Objectives: Most individuals with interstitial cystitis (IC) have both pelvic pain and urinary urgency/frequency, and many have dyspareunia. Existing questionnaires designed to assess bladder-origin pelvic pain (IC) give little attention to pelvic pain or dyspareunia, however. On the basis of our clinical experience with more than 5000 patients with IC, we have designed a pelvic pain and urgency/frequency (PUF) symptom scale that gives balanced attention to urinary urgency/frequency, pelvic pain, and symptoms associated with sexual intercourse.
Methods: We used the intravesical potassium sensitivity test (PST) to validate the PUF scale in urologic patients suspected of having IC, gynecologic patients with pelvic pain, controls, and women attending lectures given by one of us (C.L.P.). Positive potassium sensitivity is known to be associated with a bladder epithelial dysfunction present in most individuals with IC.

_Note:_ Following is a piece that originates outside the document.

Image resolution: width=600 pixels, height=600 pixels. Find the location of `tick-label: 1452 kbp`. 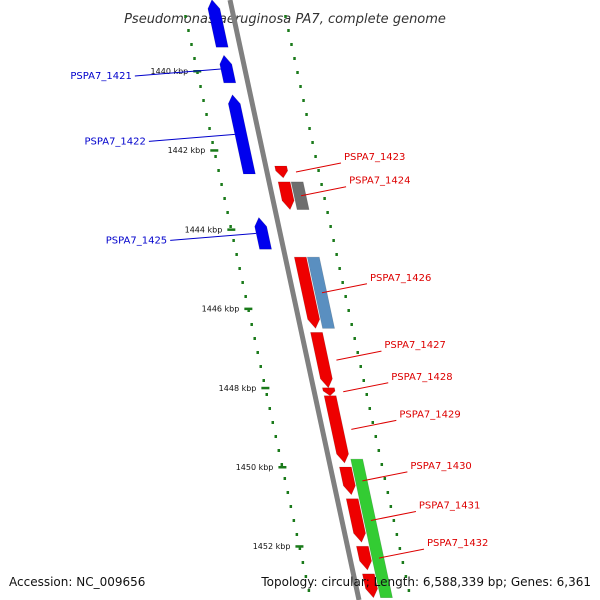

tick-label: 1452 kbp is located at coordinates (272, 546).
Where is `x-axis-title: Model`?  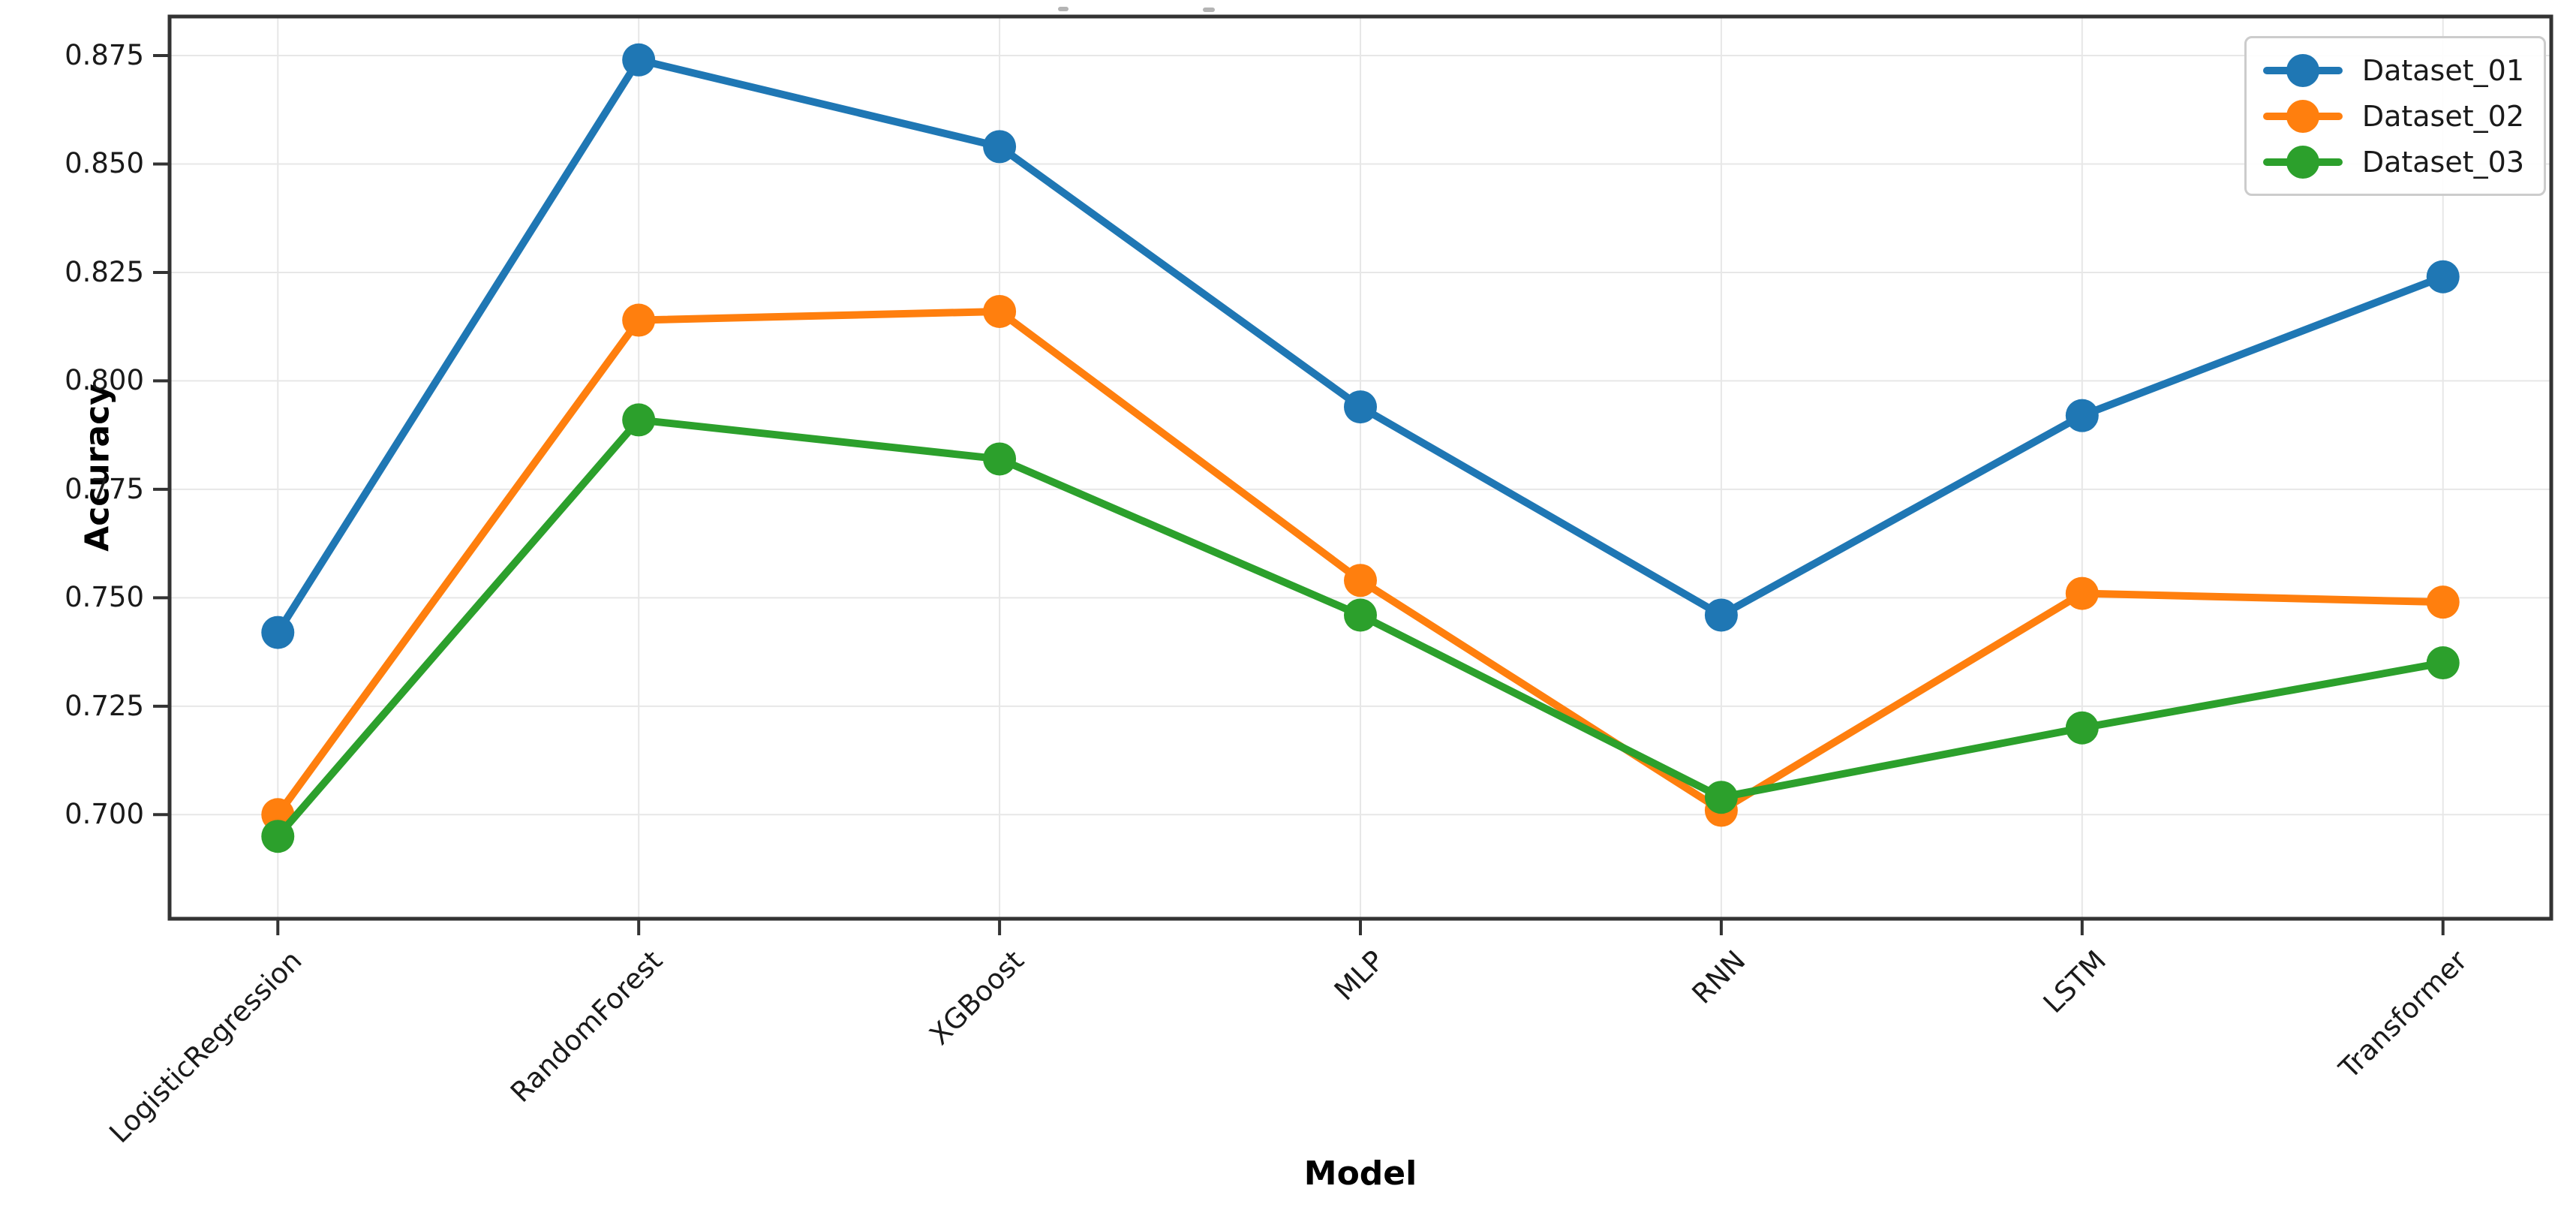
x-axis-title: Model is located at coordinates (1360, 1174).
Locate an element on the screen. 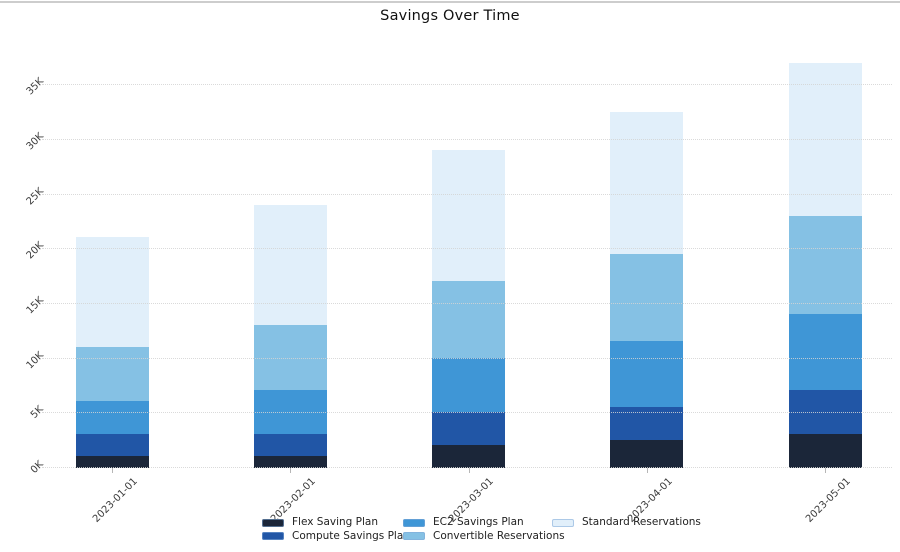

Results: The PST was positive in 74% of patients with a PUF score of 10 to 14, 76% of those scoring 15 to 19, and 91% of those scoring 20 or higher. All controls' PUF scores were less than 3, and the rate of positive PST in controls was 0%. The PUF scores in women screened at lectures suggested that 1 in 4.5 women have IC.
Conclusions: High PUF scores appear to correlate directly with a higher likelihood of positive PST in both urologic patients suspected of having IC and gynecologic patients with pelvic pain. The PUF appears to be a valid tool for detecting IC in these two populations, as well as in the general population. Use of the PUF alone may prove to be an accurate method for detecting IC. The IC prevalence may be as high as 1 in 4.5 women.